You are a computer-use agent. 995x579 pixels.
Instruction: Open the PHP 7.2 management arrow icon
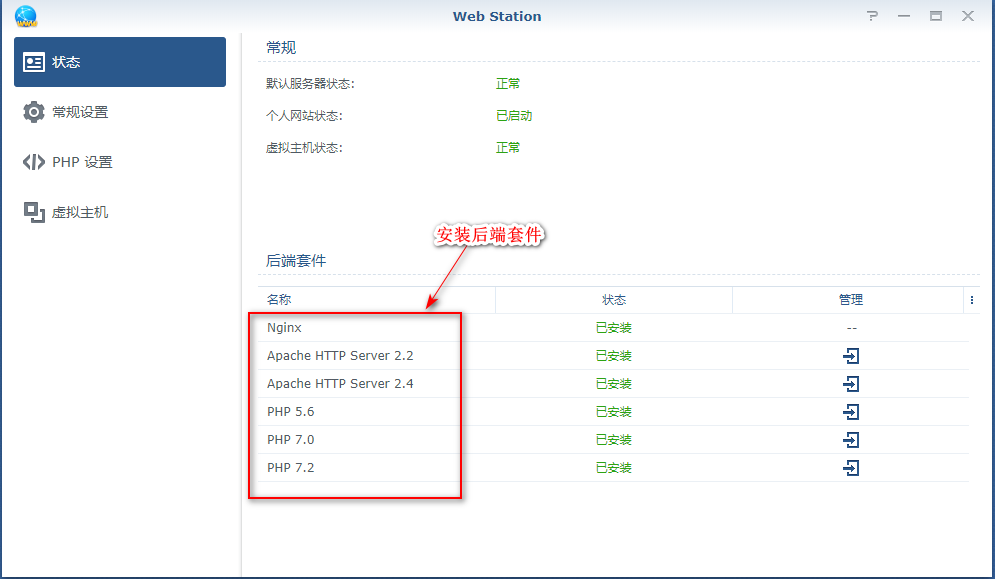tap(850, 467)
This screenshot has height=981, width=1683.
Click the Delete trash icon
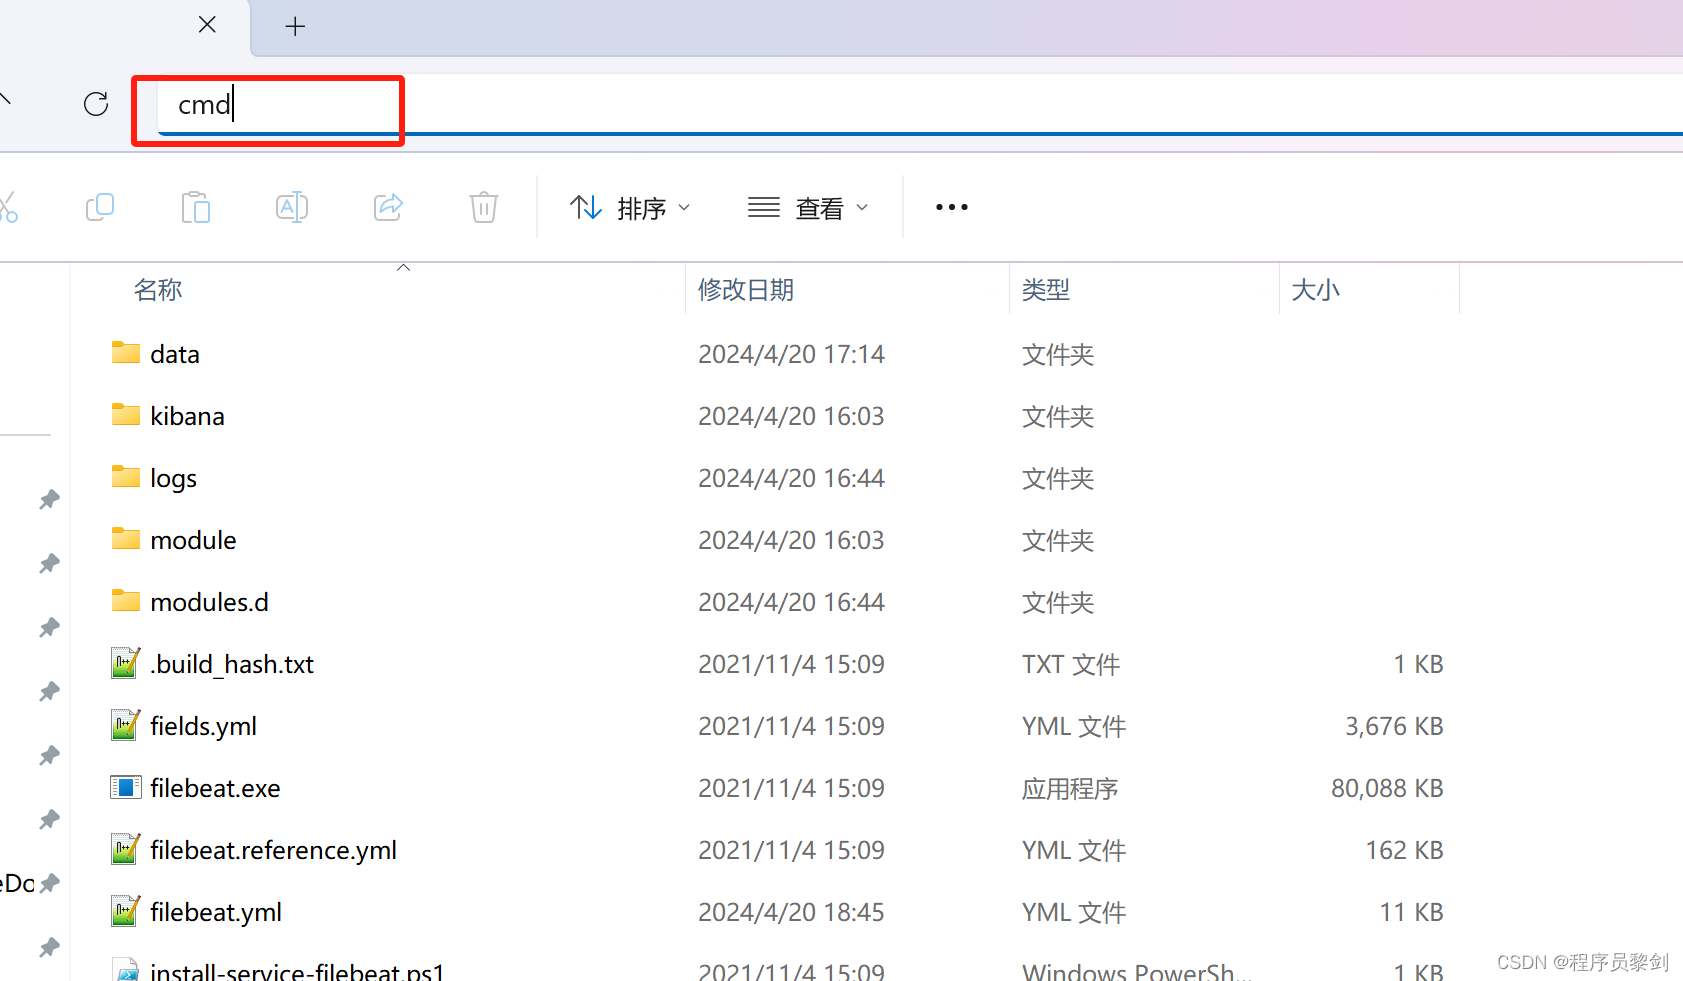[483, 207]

==========

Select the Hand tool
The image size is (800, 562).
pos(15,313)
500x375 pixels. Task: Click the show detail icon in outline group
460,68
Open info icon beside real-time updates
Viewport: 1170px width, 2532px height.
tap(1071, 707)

==========

-- Task requirements --
Reproduce the material starting at the line that contains "Open info icon beside real-time updates" and ending after the line that contains "tap(1071, 707)", adding 65 to every coordinate in the answers.

-- Reply to the task --
Open info icon beside real-time updates
Viewport: 1170px width, 2532px height.
tap(1136, 772)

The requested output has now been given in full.